October 5, 1892 The Daltons had grown up around Coffeyville. They had not always been outlaws. At first, Grat, Bob, and Emmett Dalton had been lawmen in the Indian territory of Oklahoma just south of Coffeyville. Their brother Frank had been a US Marshall. He was killed in a gunfight in Arkansas while trying to arrest some horse thieves. The three Daltons were deputized by Judge Parker, aka “The Hanging Judge” to catch the outlaws that had killed their brother. The Daltons soon found that being lawmen didn’t pay very well, at least not as well as rustling cattle, driving them to Baxter Springs Kansas and selling them. Their taste for money and gold soon lead to robbing trains and banks. They practiced their new trade from Kansas to California, becoming one of the most notorious gangs in Western History.
Robbing two banks at once was particularly appealing to the gang because this robbery was supposed to have been their last. The gang had plans to head to Mexico with the loot and retire. Nearly every lawman and railroad detective in the country was after the Daltons.
Three Daltons, Bob, Grat and Emmet, along with Dick Broadwell and Bill Powers wanted to do what no one had ever done before - rob two banks at the same time. After camping on Onion Creek, west of Coffeyville, they rode into town on horseback heading east on Eighth Street early on the morning of October 5, 1892. The Dalton brothers, being former residents of Coffeyville, wore disguises. They had planned to tie their horses between the two banks, but because Eighth Street was torn up, they tied them in the alley close to the jail. That was their first mistake.
Three of the bandits - Grat Dalton, Bill Powers and Dick Broadwell - went into the Condon Bank; Bob and Emmet entered the First National. When the gang demanded money from the safe at the Condon (the vault contained about $40,000), the quick thinking bank employee told him that the safe would not open until 9:30. Grat asked, “What time is it now?” The bank teller told Grat it was 9:20 when in actuality it was 9:40. Grat said, "I’ll wait," which was their second mistake. That ten minutes gave the townspeople the time they needed to get to Isham Hardware, grab some guns and ammunition and begin defending the town. When the raid was over, which lasted 12 minutes, four of the Dalton gang were dead and four of Coffeyville’s citizens were killed. Three of the citizens - George Cubine, Charles Brown and Lucius Baldwin - were killed near Isham Hardware, Marshall Connelly died in what is today known as Death Alley. Bob and Grat Dalton and Bill Powers were killed in Death Alley and are buried in Coffeyville’s Elmwood Cemetery. Dick Broadwell escaped the on horseback and died about a half mile from the downtown. He was buried at Hutchinson.

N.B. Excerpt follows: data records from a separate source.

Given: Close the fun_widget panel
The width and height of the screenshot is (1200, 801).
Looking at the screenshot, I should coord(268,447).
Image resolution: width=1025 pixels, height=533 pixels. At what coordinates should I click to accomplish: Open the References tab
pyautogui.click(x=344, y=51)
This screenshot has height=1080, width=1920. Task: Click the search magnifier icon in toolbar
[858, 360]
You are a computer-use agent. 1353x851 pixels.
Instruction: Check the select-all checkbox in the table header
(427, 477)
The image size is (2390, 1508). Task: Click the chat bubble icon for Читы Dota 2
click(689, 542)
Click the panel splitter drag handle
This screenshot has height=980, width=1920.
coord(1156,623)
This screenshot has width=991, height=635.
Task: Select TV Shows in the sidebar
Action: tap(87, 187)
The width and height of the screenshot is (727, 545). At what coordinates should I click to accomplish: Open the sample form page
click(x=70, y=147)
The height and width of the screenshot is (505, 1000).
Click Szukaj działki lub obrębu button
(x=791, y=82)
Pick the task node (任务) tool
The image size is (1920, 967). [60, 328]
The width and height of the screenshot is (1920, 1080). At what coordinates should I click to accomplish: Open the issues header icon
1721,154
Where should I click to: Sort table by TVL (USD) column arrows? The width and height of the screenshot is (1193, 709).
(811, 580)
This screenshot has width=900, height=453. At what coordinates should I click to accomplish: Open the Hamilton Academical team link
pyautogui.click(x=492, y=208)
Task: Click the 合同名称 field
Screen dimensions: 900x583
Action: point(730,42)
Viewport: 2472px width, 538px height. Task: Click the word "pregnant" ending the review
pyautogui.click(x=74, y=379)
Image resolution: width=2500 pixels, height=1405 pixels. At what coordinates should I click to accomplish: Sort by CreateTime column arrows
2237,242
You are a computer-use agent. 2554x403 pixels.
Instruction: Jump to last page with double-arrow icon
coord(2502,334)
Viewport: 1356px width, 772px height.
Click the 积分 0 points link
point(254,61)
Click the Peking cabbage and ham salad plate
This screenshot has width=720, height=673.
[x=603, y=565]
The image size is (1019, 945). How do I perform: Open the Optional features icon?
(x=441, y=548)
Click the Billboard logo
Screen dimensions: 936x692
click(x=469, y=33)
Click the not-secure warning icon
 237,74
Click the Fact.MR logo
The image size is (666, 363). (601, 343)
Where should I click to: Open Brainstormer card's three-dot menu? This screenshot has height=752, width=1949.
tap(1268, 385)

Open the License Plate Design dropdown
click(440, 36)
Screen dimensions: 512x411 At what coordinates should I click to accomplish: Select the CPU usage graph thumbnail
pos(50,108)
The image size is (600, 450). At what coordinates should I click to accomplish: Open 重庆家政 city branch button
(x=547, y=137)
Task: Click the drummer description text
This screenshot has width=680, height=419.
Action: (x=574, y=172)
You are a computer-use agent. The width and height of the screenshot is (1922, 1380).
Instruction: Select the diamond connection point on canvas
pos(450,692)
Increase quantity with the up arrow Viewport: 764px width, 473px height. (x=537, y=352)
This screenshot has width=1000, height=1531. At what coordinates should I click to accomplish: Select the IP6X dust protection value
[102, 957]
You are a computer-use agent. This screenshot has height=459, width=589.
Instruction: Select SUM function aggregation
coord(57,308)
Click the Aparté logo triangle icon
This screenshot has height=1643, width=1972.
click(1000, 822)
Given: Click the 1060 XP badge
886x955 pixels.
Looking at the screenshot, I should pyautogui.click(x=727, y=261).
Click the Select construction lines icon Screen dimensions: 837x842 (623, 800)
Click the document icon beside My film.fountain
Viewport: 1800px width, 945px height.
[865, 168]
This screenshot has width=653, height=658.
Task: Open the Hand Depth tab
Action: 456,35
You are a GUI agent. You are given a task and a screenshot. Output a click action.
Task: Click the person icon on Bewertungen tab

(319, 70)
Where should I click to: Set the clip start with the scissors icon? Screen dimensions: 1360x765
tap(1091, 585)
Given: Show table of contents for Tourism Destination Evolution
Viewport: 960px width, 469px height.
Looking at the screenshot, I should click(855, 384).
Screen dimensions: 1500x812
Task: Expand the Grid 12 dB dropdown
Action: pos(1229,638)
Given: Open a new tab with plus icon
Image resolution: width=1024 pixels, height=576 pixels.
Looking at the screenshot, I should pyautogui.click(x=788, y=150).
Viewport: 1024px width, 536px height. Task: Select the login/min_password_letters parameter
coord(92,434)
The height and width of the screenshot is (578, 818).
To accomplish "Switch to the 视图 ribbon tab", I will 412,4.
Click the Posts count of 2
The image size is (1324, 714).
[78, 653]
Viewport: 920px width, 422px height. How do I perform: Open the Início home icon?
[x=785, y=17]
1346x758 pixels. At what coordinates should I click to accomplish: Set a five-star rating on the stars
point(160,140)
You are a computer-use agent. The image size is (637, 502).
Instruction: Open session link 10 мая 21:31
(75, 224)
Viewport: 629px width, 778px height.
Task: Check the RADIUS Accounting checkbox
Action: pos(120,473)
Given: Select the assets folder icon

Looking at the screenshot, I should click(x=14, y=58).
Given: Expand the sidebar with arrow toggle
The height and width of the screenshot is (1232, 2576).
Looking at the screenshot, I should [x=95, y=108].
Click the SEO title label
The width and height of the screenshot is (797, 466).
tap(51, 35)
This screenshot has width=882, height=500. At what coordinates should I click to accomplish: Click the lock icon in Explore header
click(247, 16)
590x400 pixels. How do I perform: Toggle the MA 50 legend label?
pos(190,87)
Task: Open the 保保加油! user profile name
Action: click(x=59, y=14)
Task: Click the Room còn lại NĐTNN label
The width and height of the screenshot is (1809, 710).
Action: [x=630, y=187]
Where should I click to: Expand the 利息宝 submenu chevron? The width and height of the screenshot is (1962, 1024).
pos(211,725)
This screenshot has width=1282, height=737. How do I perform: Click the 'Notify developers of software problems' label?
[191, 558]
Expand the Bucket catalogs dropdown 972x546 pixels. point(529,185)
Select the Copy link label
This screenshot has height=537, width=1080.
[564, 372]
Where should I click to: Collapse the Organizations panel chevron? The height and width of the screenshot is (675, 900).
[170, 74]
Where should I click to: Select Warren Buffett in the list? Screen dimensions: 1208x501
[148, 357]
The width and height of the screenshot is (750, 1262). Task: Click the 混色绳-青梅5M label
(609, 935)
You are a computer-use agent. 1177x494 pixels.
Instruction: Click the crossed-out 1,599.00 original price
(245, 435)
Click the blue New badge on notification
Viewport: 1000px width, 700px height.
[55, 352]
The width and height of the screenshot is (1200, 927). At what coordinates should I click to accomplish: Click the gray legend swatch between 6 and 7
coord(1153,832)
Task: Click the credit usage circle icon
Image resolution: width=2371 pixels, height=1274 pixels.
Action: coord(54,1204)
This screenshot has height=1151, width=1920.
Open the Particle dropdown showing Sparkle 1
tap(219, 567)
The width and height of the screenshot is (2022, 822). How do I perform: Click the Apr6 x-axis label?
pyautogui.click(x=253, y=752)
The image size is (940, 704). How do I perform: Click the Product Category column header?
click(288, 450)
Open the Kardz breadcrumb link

Emmett Dalton was the lone survivor of the raid. A doctor treated young Emmett’s wounds, removing twenty-three slugs from his body. He was tried for murder, received a life sentence, but served only fifteen years in the Lansing Kansas State Prison. After his parole, He moved to California and became a real estate agent, author and actor, dying at the age of 66.
The Daltons were "laid out" in the city jail following their death prior to burial. There were souvenir hunters even in the Dalton’s days. Portions of the manes and tails of the Dalton’s horses were cut off and all the strings from the saddles. In addition, pieces of clothing from the gang members were cut off.
The banks were robbed of approximately $25,000. After the day’s banking business was completed and the books were balanced, the Condon came up $20 short and First National was $1.98 over, so fortunately for the banks most of the money was recovered.
The Defenders of Coffeyville
George Cubine, a young boot-maker apprentice that worked for his uncle at the Cubine Boot & Shoe Shop next to the First National Bank. He was firing at gang members inside the Condon Bank when a single bullet hit him in the back, punctured his heart, killing him instantly.
Charles Brown, an older boot-maker at the Cubine Shop, came to the aid of the young George Cubine. He was shot by the bandits before he could get a shot fired. He died three days later from his wounds.
Lucius Baldwin, shot by Bob Dalton as he and Emmett Dalton exited the back entrance of the First National Bank. Baldwin was pulled inside Isham’s Hardware store where he died from a chest wound to the heart.
Marshall Charles T. Connelly was a school teacher and Coffeyville City Marshall. Connelly was killed in Death Alley, just to the West of the Condon Bank. He had stepped out into the alley, unknowingly he was between the robbers and their horses at the far west end of the alley. Marshall Connelly was shot in the back by Grat Dalton who lay wounded on the ground.